Vediamo il fedele cristiano, quasi sempre di origine palestinese, che in condizioni di minorità sociale e economica si rivolge fiducioso a Dio-Gesù Cristo nelle tante chiese, tante quante sono le confessioni cristiane presenti a Gerusalemme, pregandolo di concedere la grazia della pace in quel martoriato angolo di mondo da sempre sotto il tiro della violenza e dell’oppressione. Poveri cristiani! Loro veri credenti nella pace e fautori di pace vedersi trattare come fossero dei nemici dello stato di Israele, perché palestinesi in gran parte, e quindi visti con sospetto e diffidenza anche dai loro concittadini musulmani, perché espressione della Chiesa di Roma.
E infine osserviamo il fedele di Allah e seguace del profeta Muhammad che puntualmente cinque volte al giorno prega al richiamo del muezzin e si rivolge ad Allah, clemente e misericordioso, e al venerdì va alla moschea dove a volte viene arringato dagli imam, o dalle altre autorità islamiche, a prepararsi alla guerra e al martirio, pronto per qualunque “intifada” e che cova dal lontano 1948 l’idea della vittoria sullo stato di Israele e proprio per questa terribile determinazione, pronto ad immolarsi suicidandosi, così assassinando altri incolpevoli e inermi cittadini.
Dei tre credenti, mi sembra che il cristiano sia il più esposto alla scomparsa dalla città santa, proprio perché preso tra due blocchi sociali e economici che gli rendono la vita sempre più difficile.
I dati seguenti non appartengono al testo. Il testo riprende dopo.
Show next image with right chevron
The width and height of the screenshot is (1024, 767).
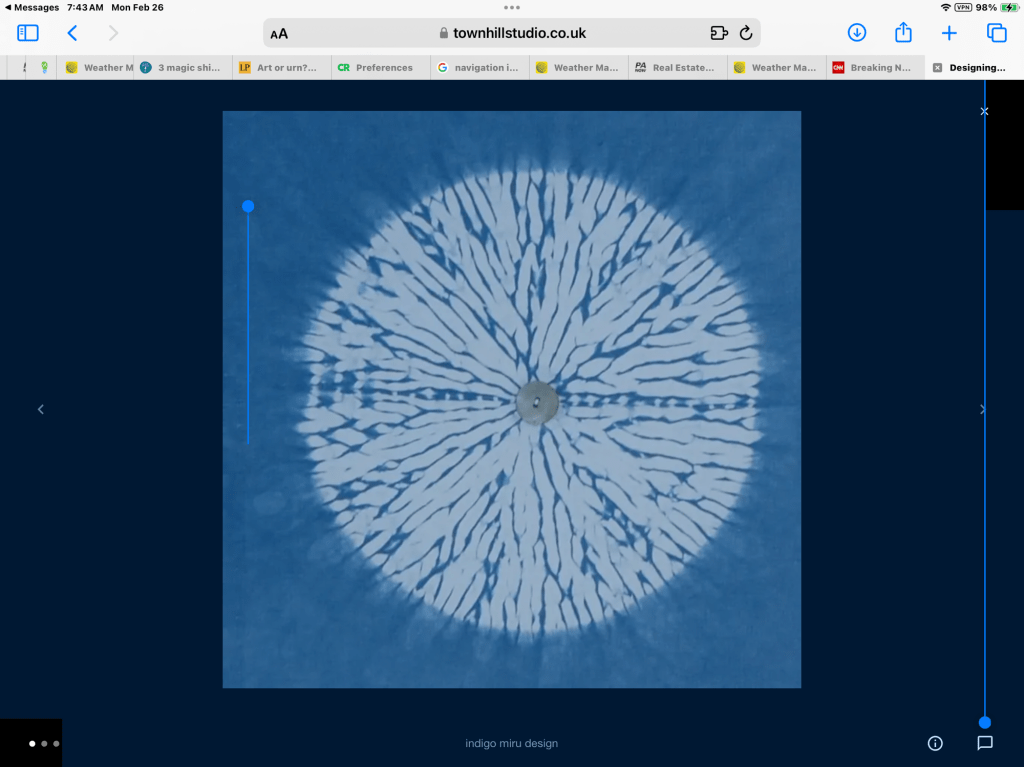pos(982,409)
D’altra parte i cristiani sono anche gli unici a perseverare nel loro sforzo di dialogare con tutte le altre fedi di quei territori.
Forse questa cultura di base, che manca sia agli ebrei che ai musulmani, li espone ancora di più ai rischi di esclusione sociale ma nello stesso tempo li rende attori credibili e testimoni convinti della convivenza senza odio e senza terrore.
Ecco perché è importante la presenza cristiana a Gerusalemme. I cristiani che praticano gli insegnamenti di Gesù saranno sempre perseguitati, subiranno sempre le angherie del potere politico e religioso delle altre fedi, però è anche vero che solo i cristiani hanno dalla loro la cultura del dialogo, e bene ha fatto e continua a fare la Chiesa di Roma, prima col Papa Benedetto XVI e ora con Papa Francesco, ad insistere su questo e a mettere in evidenza le contraddizioni di chi vorrebbe, come ai tempi di Gesù, far tacere la voce che stimola alla riflessione e alla conversione dei cuori. Altro che pace islamica! Ricordo banalmente che questa sarebbe possibile solo quando tutta l’umanità fosse musulmana, e quindi sottoposta ad una dittatura del potere religioso.
I cristiani hanno, quindi, un ruolo ancora strategico in quella città e in quei territori, sono ancora come ai tempi di Cristo segno di contraddizione nei riguardi di chi coltiva la violenza e la sopraffazione come criterio guida per il governo dei popoli.
Sono ancora i profeti inascoltati della parola di Dio che chiama tutti i popoli a salire sul suo monte santo!